* **Document section**:
====================
About a hundred meters uphill after the temple, inside the forest lies the Hōjō Takatoki Harakiri Yagura, the cave where, according to tradition, the last of the Hōjō regents disemboweled himself. There are however other locations in Kamakura that make the same claim.

The black stele in front of Takatoki's yagura reads:

In May 1333, when Nitta Yoshisada invaded Kamakura, Regent Hōjō Takatoki left his residence in Komachi and barricaded himself in Tōshō-ji, the family temple where all his ancestors were buried. After that, while watching from afar the lights and smoke of the fires consuming the shops and residences of the entire city of Kamakura that his family had ruled for 150 years, he and his whole family, composed of over 870 people, committed suicide. This tragic act that ended the Hojo's power forever took place here.

Erected in March 1918 by the Kamakuracho Seinendan

Ashikaga Takauji, the first of the Ashikaga shōguns, was ordered by Emperor Go-Daigo to transfer the temple and the Hōjō's remains to a new location, renaming it Hōkai-ji. Because the neighborhood was said to be still haunted by the ghosts of the Hōjō, a shrine called Tokusō Gongen was erected within the new temple to placate them. The shrine still exists and can be seen to the right of Hōkai-ji's main hall.

On the Shakadōgayatsu side of the Shakadō Pass, just before the first houses, a small street to the left takes to a large group of yagura called Shakadōgayatsu Yagura-gun. There rest the bones of some of the Hōjō who killed themselves at Tōshō-ji that day. Their identity has been confirmed by the presence of a gorintō dated exactly eight days after the invasion, eight days being the time required by Buddhism before a funeral can be performed.
====================
Collected data entries
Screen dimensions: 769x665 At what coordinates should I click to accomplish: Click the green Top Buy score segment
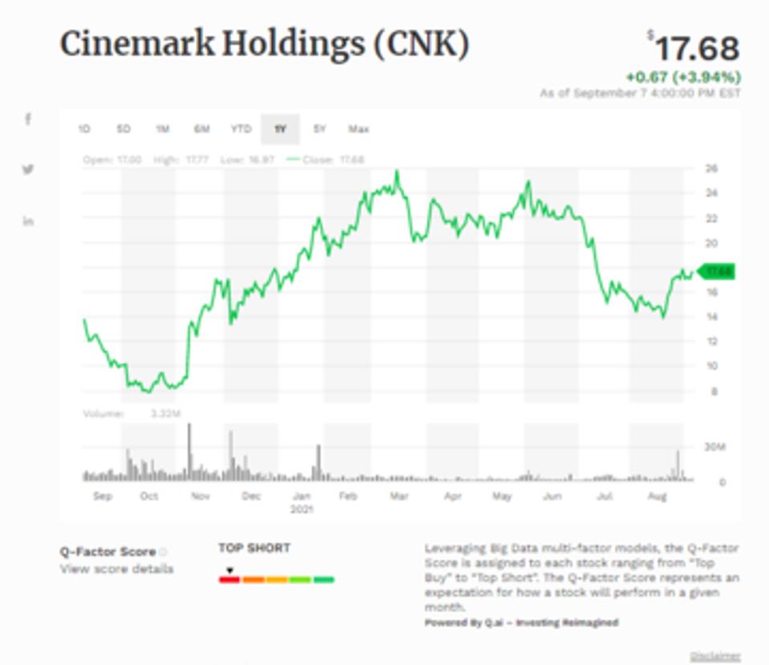point(324,579)
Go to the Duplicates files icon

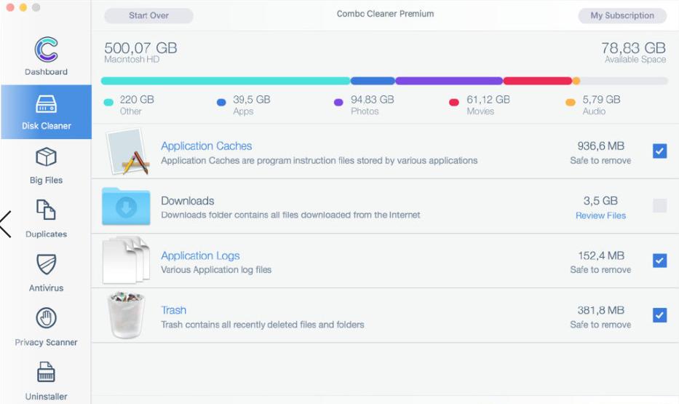pyautogui.click(x=46, y=210)
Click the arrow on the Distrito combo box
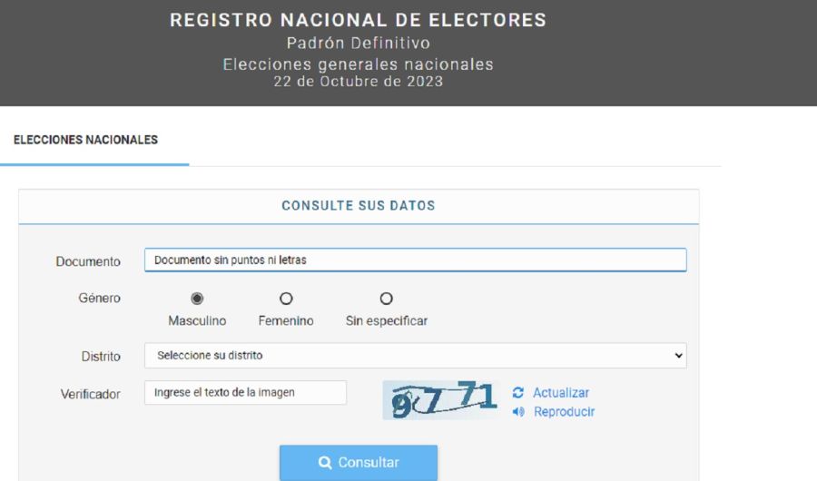Viewport: 817px width, 481px height. (678, 356)
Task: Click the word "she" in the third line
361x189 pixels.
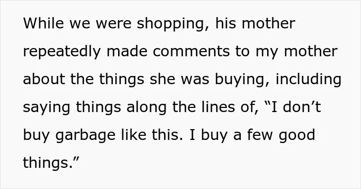Action: pyautogui.click(x=162, y=79)
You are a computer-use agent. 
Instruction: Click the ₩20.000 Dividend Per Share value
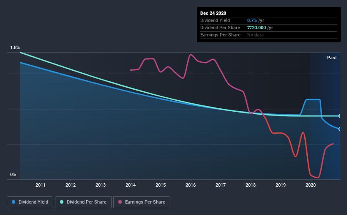pyautogui.click(x=257, y=28)
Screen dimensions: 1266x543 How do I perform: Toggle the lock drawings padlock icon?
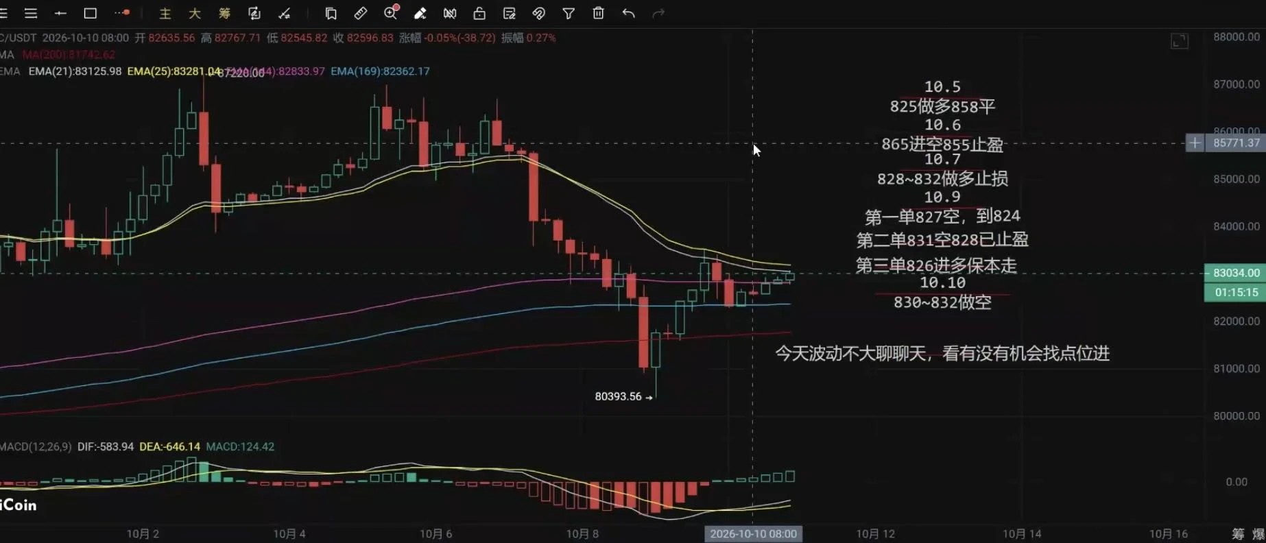pyautogui.click(x=479, y=13)
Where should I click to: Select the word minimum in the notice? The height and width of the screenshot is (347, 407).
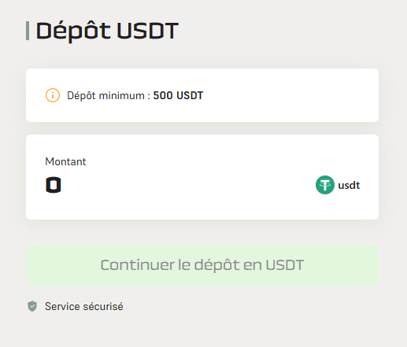click(122, 95)
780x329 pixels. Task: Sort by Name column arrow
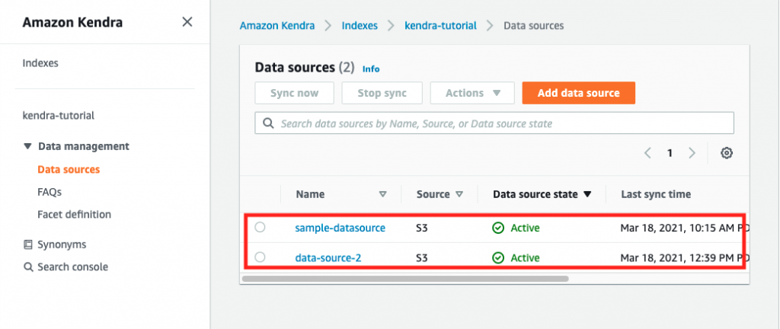point(382,194)
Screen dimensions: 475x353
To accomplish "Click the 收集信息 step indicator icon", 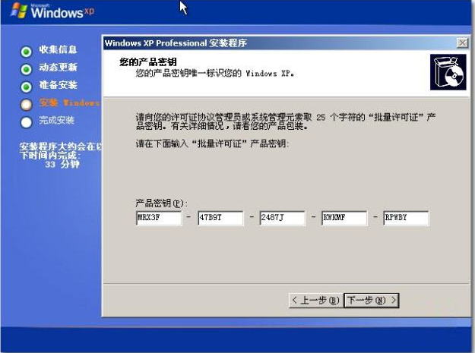I will pos(26,51).
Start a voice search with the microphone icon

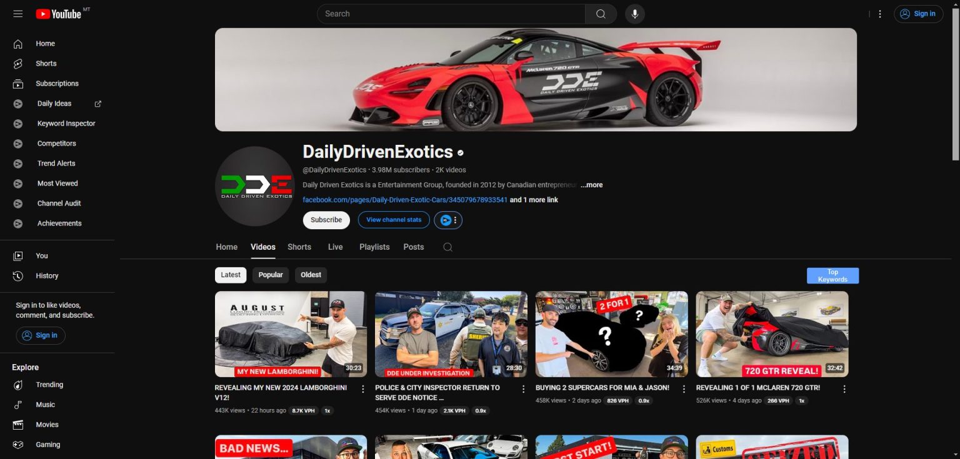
====================
* **Task objective**:
Rewrite everything from "On the Shakadōgayatsu" down to "can be performed." in the Tōshō-ji text, replacing "gorintō" with "stupa". These items have nothing to do with the text.

* **Solution**:
On the Shakadōgayatsu side of the Shakadō Pass, just before the first houses, a small street to the left takes to a large group of yagura called Shakadōgayatsu Yagura-gun. There rest the bones of some of the Hōjō who killed themselves at Tōshō-ji that day. Their identity has been confirmed by the presence of a stupa dated exactly eight days after the invasion, eight days being the time required by Buddhism before a funeral can be performed.